NICK HARNETT // Quilted Cities: Detroit



Quilted Cities: Detroit

Detroit, a hard-working city, has been hand sculpted by its citizens in good times and bad. This series, an “Abstracted Documentation” of Detroit, showcases portraits of different neighborhoods, demonstrating their various perspectives, cultures, politics, and environmental and historical presence within the city.

Made in Photoshop, the process of layering the images creates artificial structures that support the life of the subjects. In every part of Detroit, a ghost figure can be seen, imprints left by the hands that built the city and tore it down. The city’s very foundations have been impacted by these deeds, and neglect leaves a deep impression. An example of this is sidewalks, some are old and not walkable with grass growing through the cracks, some are brand new, and some have hands prints and initials from the people that impacted them. There is an abstracted relation between the rich history of the city photographed and the photographic method that brings a vibrant presence of reality from the images.
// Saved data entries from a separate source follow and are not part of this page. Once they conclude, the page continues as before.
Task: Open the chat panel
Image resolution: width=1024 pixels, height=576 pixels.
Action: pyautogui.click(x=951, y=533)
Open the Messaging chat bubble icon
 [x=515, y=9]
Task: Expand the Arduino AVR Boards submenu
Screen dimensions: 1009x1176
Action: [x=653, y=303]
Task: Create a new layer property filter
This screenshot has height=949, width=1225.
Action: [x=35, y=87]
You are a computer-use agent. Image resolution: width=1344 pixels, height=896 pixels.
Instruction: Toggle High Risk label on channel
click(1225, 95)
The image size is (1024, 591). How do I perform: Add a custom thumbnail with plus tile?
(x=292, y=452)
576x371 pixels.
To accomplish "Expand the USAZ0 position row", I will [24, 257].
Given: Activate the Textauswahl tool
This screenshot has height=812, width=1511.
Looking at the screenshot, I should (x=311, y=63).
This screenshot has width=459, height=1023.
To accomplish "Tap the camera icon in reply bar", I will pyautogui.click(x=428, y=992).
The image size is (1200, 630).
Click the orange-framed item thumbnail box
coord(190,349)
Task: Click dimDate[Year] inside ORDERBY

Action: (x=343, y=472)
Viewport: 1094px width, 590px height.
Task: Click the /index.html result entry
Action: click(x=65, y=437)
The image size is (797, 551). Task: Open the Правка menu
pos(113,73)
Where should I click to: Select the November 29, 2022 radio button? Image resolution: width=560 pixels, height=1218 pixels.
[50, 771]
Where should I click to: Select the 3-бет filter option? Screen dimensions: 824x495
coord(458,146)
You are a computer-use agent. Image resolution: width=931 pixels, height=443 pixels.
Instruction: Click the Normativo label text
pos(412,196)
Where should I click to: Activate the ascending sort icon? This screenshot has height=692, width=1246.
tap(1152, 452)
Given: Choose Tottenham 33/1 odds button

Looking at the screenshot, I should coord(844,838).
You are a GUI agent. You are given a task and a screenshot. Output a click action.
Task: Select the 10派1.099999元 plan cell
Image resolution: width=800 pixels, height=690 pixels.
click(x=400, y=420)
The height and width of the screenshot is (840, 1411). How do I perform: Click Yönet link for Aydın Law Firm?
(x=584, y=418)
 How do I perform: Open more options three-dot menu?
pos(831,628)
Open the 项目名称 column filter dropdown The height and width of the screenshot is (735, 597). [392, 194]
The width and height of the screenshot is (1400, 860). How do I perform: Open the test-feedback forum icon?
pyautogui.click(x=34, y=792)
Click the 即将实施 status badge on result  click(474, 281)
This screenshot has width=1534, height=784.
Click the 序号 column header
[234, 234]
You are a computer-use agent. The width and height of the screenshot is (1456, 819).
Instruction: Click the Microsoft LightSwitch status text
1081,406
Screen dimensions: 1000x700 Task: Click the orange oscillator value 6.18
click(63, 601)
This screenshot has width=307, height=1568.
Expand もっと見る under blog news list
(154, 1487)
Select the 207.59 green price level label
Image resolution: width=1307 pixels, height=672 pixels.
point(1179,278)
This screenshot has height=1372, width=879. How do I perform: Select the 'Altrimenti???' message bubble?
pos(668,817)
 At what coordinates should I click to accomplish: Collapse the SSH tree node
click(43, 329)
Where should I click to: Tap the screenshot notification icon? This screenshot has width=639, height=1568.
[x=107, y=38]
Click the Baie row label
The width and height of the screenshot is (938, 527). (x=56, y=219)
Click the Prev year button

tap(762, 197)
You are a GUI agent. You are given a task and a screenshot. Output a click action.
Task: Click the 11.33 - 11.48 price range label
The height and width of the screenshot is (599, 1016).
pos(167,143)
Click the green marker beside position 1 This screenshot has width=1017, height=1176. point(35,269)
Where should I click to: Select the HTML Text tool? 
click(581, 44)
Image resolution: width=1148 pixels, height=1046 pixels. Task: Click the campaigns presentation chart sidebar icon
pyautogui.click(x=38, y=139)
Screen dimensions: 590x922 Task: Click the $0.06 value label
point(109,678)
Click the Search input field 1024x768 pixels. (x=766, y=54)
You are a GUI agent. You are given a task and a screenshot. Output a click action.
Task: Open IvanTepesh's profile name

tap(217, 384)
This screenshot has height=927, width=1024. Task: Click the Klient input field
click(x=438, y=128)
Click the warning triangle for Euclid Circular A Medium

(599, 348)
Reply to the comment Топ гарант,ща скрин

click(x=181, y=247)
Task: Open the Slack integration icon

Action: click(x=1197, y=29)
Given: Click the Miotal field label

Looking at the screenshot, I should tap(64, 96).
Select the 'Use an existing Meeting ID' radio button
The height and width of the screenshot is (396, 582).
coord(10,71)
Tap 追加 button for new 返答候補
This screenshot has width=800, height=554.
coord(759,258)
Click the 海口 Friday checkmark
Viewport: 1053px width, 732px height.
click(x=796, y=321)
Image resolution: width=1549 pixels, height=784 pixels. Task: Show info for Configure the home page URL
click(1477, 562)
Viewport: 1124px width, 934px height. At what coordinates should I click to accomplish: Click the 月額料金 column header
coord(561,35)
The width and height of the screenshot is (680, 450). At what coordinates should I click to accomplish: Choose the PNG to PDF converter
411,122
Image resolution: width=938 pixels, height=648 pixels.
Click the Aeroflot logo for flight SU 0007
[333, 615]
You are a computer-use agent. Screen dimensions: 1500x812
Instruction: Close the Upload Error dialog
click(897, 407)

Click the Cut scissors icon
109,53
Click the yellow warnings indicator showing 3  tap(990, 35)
I hope to embrace the human instinct to bring equilibrium to something unstable, while showing different emotions and characteristics, such as anger, depression, joy, shame, solitude, and trauma. The images become a breathing entity between the layers; giving it a birth, journey, and death.

While photographing, Cubism and Surrealism were influential perspectives. By layering anywhere from six to 24 images, the completed project mimics the multiple perspectives and distortions found in the two art movements. The final product is made by taking several images in one spot while moving the camera, taking a step, and repeating the process. The layering becomes a visual representation of many people looking at the same object and seeing something different.

These images are seen by the viewer's subjective impact, imprinting the footprints at which one arrives and departs within the space that you are currently reading this at. I also - walk not thinking about the ghost figure that I leave behind.